Kirklees has been urged to bang the drum more loudly for the district’s fastest-growing industry sector.

An independent study commissioned by the council has highlighted the positive impact of the creative industries in generating wealth and employment for the district – but said Kirklees had a chance to raise its profile further – partly by pointing to its pedigree in producing major names in the industry.

Iain Bennett, of BOP Consulting, who compiled the Kirklees Creative Economy Impact Study, said the sector lacked the “Christopher Bailey factor” – alluding to the chief executive of leading fashion house Burberry, who studied at Kirklees College, but whose name could be better exploited by the industry locally.

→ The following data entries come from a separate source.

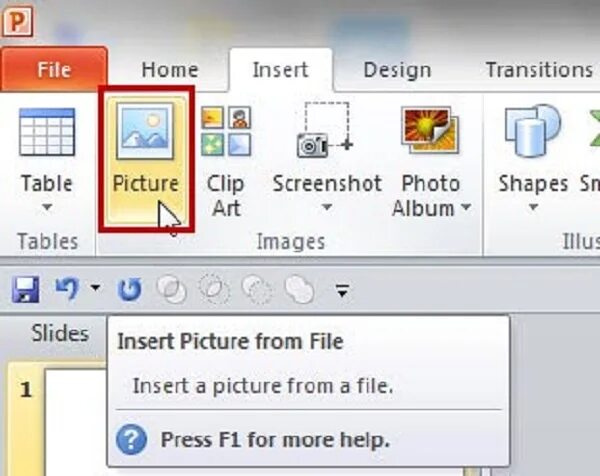The height and width of the screenshot is (476, 600).
Task: Click the Photo Album icon
Action: pyautogui.click(x=430, y=131)
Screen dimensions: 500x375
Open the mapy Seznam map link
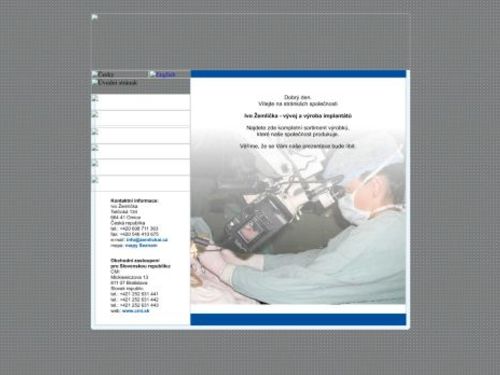pos(141,245)
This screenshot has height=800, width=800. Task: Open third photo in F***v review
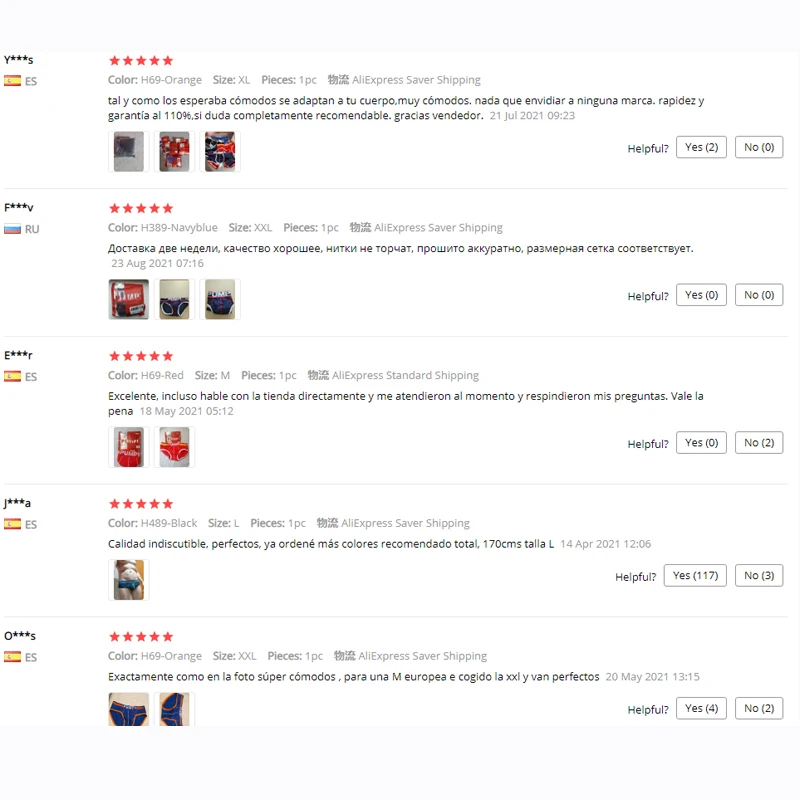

Mr Bennett said: “This is the kind of story that gets people to come to train here and it is a missed opportunity.”

The study said that the creative sector – covering areas such as advertising and marketing, architecture, film and TV, photography, publishing, graphic design, product design and fashion design – was the fastest-growing sector of the Kirklees economy, generating more than £100m annually.

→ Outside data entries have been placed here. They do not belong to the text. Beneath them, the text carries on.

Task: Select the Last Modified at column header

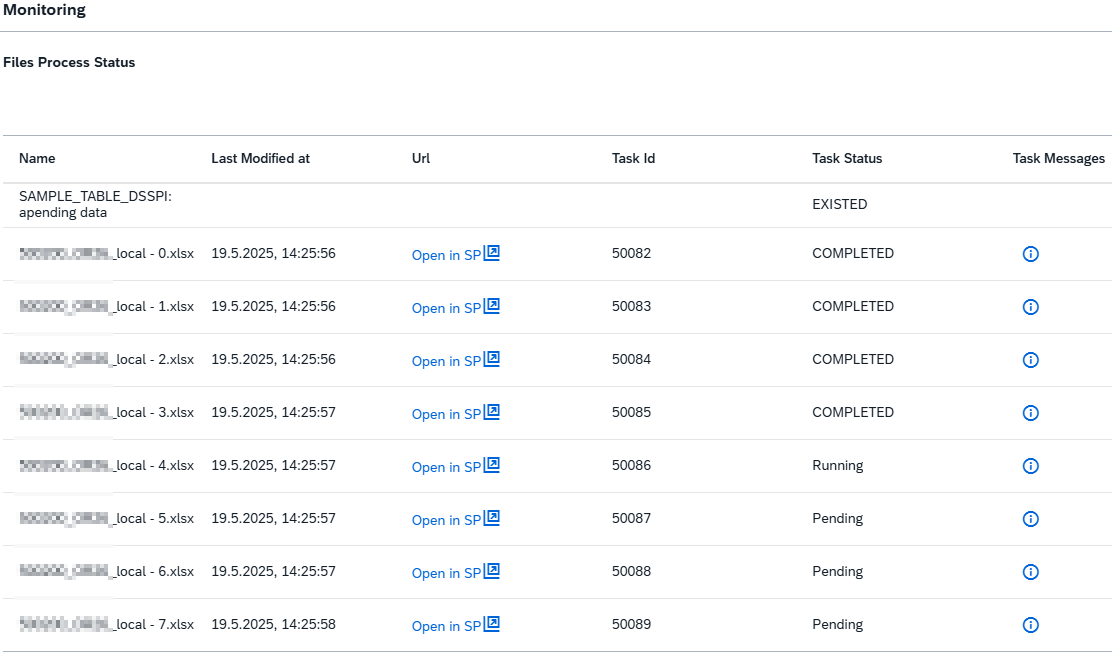Action: 260,158
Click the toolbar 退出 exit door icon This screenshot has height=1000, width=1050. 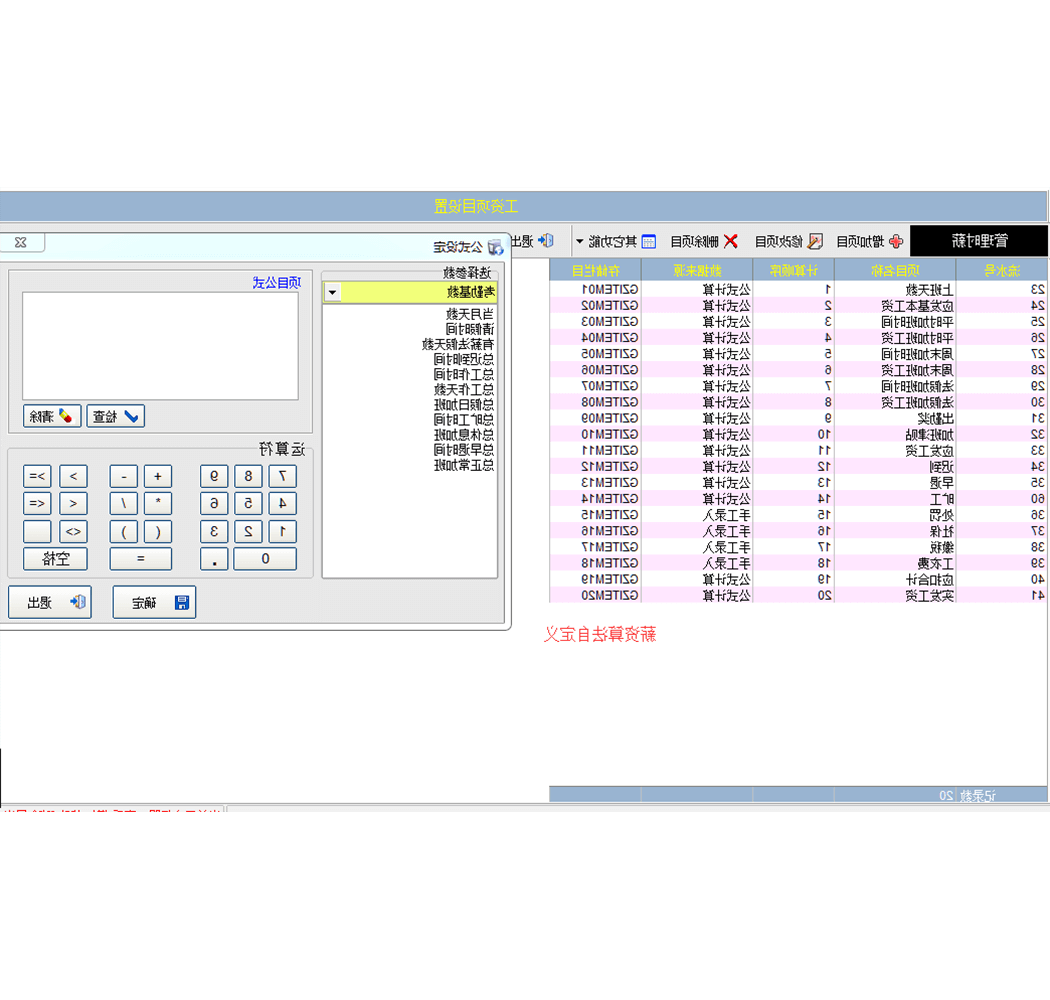pos(545,241)
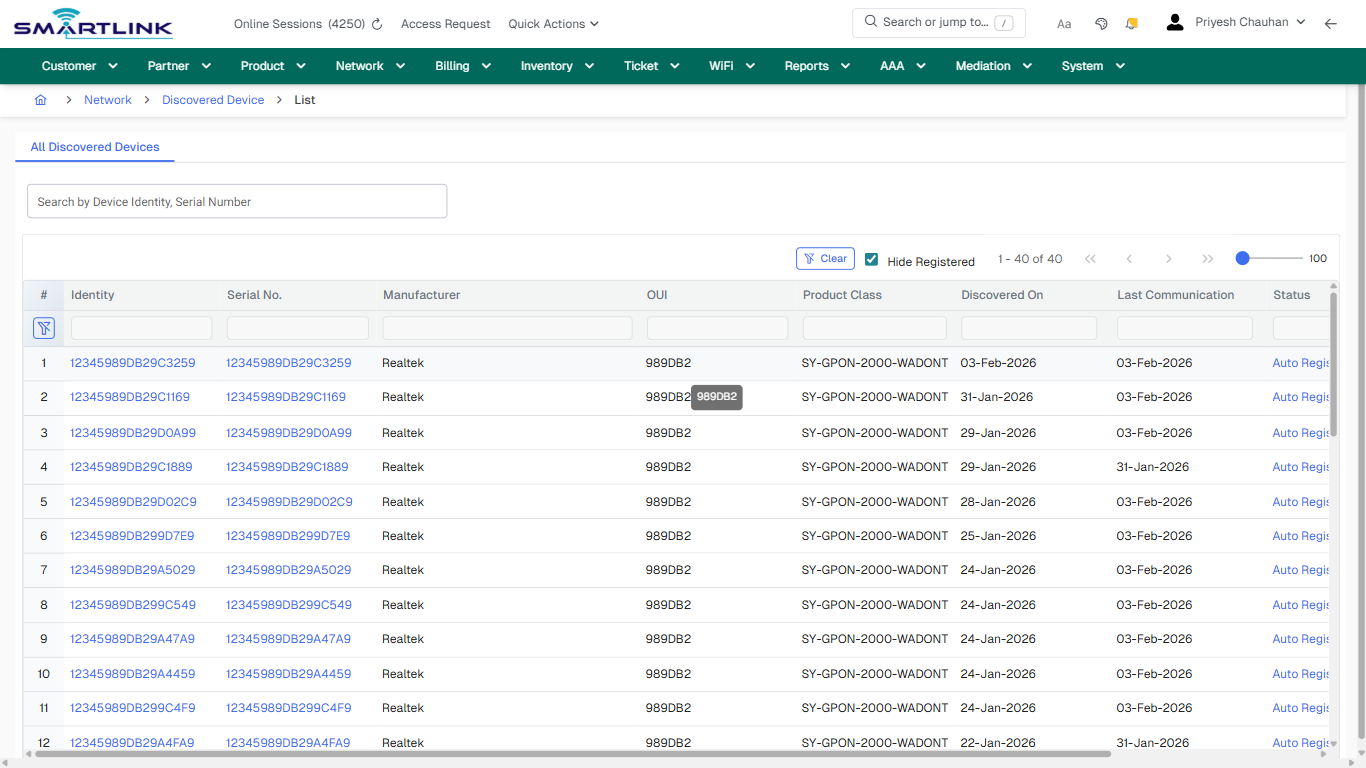
Task: Click the next page chevron
Action: 1168,258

Iain Bennett of BOP and Adele Poppleton of Kirklees Council (front) at launch of Creative Economy Impact report at the Media Centre, Huddersfield.

It said that about 5,000 people were employed either in creative businesses or in creative roles in other sectors. The report said the sector supported 860 creative small and medium-sized businesses as well as a “significant” number of micro-businesses.

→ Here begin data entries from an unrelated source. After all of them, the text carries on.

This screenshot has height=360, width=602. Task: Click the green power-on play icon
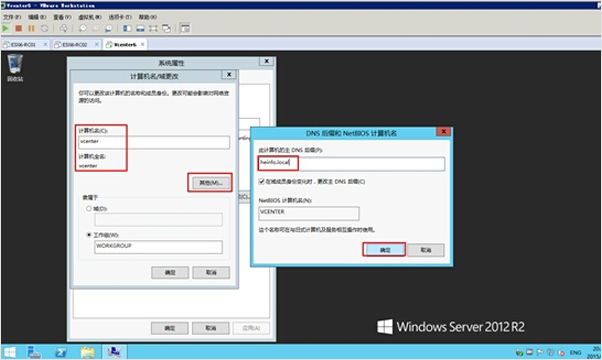coord(5,28)
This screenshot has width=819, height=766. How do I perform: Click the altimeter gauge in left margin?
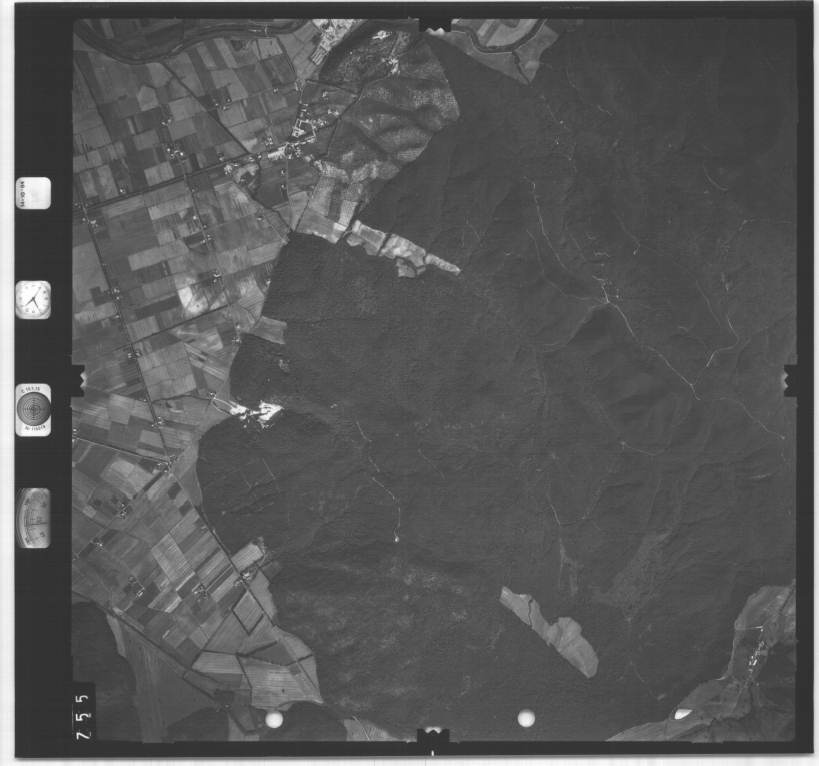34,518
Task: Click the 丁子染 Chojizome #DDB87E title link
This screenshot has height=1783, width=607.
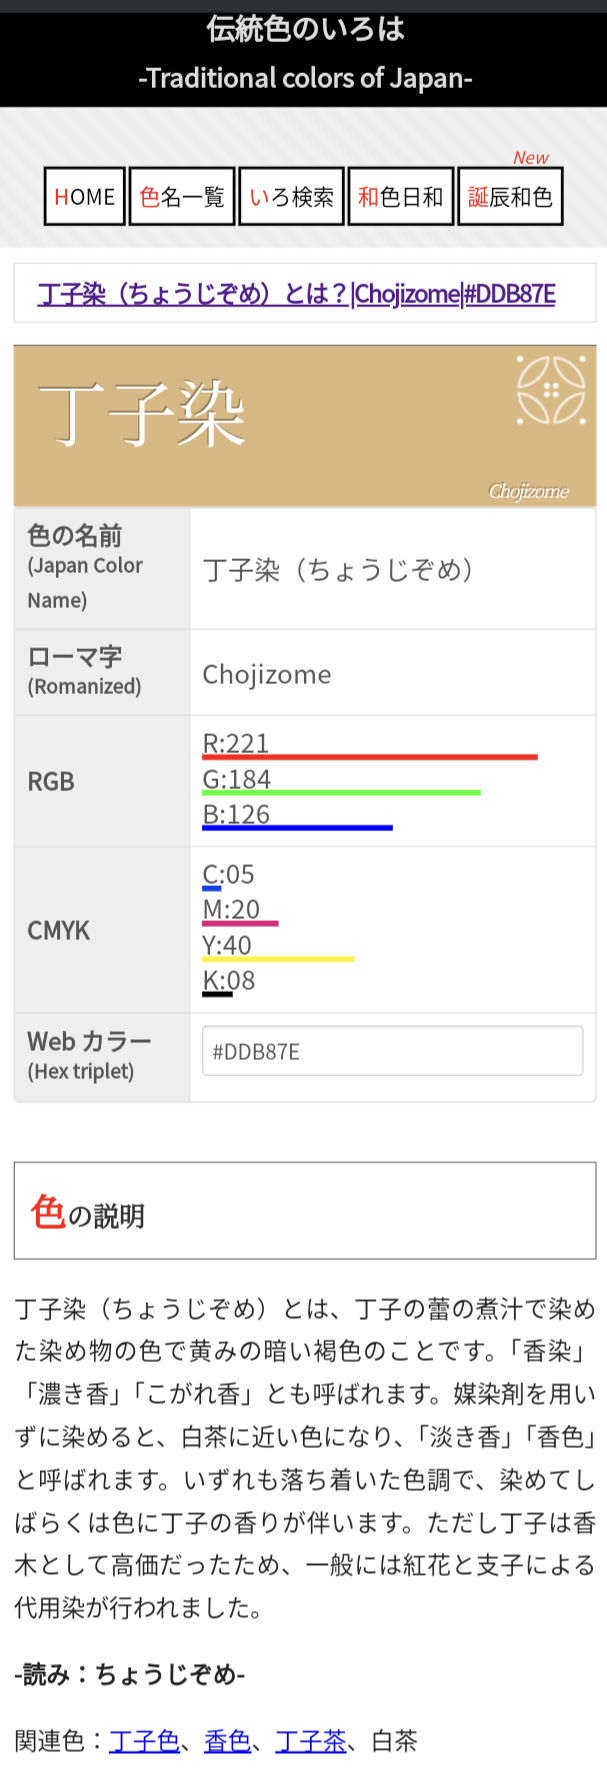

Mr Bennett said the creative sector in Kirklees had shown real resilience during the recession – losing less than 10% of its workforce initially and now employing 25% more people than it did in 2009.

A breakdown of the figures showed IT and computer software was the biggest employer, accounting for 1,790 of the 5,000 jobs in the creative industries followed by 750 for design. It also highlighted areas such as video game development – employing 300 people – as a burgeoning sub-sector along with specialist publishing and printing.

Adele Poppleton, the council’s head of Active and Creative Communities, said: “Kirklees has a reputation as being a creative place. The Media Centre was one of the first of its kind in the country, but we have been resting on our laurels. Do we still have a thriving creative sector?”

She said the creative sector nationally contributed £76.9bn to the UK economy and grew by 10% in 2013 – three times the growth rate of the rest of the economy. It also accounted for 1.7m jobs – almost 9% of total service sector employment.

“Britain has a global reputation for its creative industries, yet the sector rarely features in government economic policy,” she said. “Is Kirklees making the most of the creative workforce here and are we strong enough to take our place alongside Manchester, Leeds and Liverpool on the M62 ‘cultural’ corridor?”